On August 31, 2011, upon the approval of the Audit Committee, we appointed KPMG as our independent registered public accounting firm. During the two most recent fiscal years ended May 31, 2011 and 2010, and in the subsequent interim period through August 31, 2011, we had not consulted KPMG regarding either: (i) the application of accounting principles to a specified transaction, either completed or proposed; or the type of audit opinion that might be rendered on the Company’s financial statements, and neither a written report was provided to us nor oral advice was provided that KPMG concluded was an important factor considered by us in reaching a decision as to the accounting, auditing or financial reporting issue; or (ii) any matter that was either the subject of a disagreement (as defined in paragraph 304(a)(1)(iv) of Regulation S-K and the related instructions to Item 304 of Regulation S-K) or a reportable event (as described in paragraph 304(a)(1)(v) of Regulation S-K).
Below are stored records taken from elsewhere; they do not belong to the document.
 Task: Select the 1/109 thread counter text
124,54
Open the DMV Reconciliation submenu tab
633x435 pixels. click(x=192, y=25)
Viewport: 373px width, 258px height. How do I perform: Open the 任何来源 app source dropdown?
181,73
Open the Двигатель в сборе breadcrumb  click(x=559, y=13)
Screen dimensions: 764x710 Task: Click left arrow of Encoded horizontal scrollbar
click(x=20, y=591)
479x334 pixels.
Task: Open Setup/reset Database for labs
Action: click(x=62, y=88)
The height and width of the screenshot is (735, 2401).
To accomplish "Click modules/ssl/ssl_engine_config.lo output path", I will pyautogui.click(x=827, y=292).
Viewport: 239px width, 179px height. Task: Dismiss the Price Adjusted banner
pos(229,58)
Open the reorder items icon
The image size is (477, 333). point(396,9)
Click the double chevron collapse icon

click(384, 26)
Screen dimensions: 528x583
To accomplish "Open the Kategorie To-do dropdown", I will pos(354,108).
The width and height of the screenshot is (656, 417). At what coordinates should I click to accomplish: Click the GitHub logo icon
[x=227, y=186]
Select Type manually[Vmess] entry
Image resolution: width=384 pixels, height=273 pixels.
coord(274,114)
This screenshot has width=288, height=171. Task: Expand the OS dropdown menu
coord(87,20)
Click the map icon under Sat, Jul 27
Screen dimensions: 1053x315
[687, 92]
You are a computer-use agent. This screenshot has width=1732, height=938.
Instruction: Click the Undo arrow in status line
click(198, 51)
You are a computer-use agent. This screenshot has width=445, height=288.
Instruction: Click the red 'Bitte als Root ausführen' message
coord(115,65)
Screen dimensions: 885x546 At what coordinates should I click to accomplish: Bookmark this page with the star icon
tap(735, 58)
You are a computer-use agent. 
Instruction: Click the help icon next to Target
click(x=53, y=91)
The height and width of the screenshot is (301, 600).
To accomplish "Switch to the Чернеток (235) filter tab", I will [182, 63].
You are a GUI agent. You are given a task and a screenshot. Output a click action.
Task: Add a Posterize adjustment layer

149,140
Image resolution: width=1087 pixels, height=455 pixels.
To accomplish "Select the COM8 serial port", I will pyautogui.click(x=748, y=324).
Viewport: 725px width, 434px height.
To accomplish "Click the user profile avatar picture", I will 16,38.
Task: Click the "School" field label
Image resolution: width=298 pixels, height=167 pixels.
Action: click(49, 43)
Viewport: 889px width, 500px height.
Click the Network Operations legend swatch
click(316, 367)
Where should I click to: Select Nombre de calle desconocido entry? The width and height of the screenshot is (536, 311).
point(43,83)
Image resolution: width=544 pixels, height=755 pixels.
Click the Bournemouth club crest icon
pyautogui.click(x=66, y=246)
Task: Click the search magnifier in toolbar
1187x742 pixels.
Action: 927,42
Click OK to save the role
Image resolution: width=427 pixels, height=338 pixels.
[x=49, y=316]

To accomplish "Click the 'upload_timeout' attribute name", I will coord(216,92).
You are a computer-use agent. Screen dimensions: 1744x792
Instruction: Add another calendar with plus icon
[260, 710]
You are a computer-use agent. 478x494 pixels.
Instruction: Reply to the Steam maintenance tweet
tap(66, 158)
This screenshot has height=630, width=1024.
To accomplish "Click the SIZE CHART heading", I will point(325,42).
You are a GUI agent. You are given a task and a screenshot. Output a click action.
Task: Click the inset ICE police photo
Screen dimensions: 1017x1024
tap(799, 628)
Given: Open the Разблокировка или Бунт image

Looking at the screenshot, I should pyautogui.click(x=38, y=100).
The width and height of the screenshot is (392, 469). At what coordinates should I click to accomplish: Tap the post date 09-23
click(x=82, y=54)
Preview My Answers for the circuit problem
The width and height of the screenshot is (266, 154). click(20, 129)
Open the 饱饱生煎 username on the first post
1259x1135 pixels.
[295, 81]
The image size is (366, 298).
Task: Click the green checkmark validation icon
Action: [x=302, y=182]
CERTAIN RELATIONSHIPS AND RELATED TRANSACTIONS |
The charter of the Audit Committee requires that it review with management and our independent auditor any related party transactions brought to the Audit Committee’s attention which could reasonably be expected to have a material impact on our financial statements. The Company’s practice is for management to present to the Audit Committee each proposed related party transaction, including all relevant facts and circumstances relating thereto, and to update the Audit Committee as to any material changes to any approved related party transaction. In connection with this requirement, each of the transactions or relationships disclosed below were disclosed to and approved by our Audit Committee and/or our Board. In addition, transactions involving our directors and their affiliated entities were disclosed and reviewed by our Board in its assessment of our directors’ independence requirements.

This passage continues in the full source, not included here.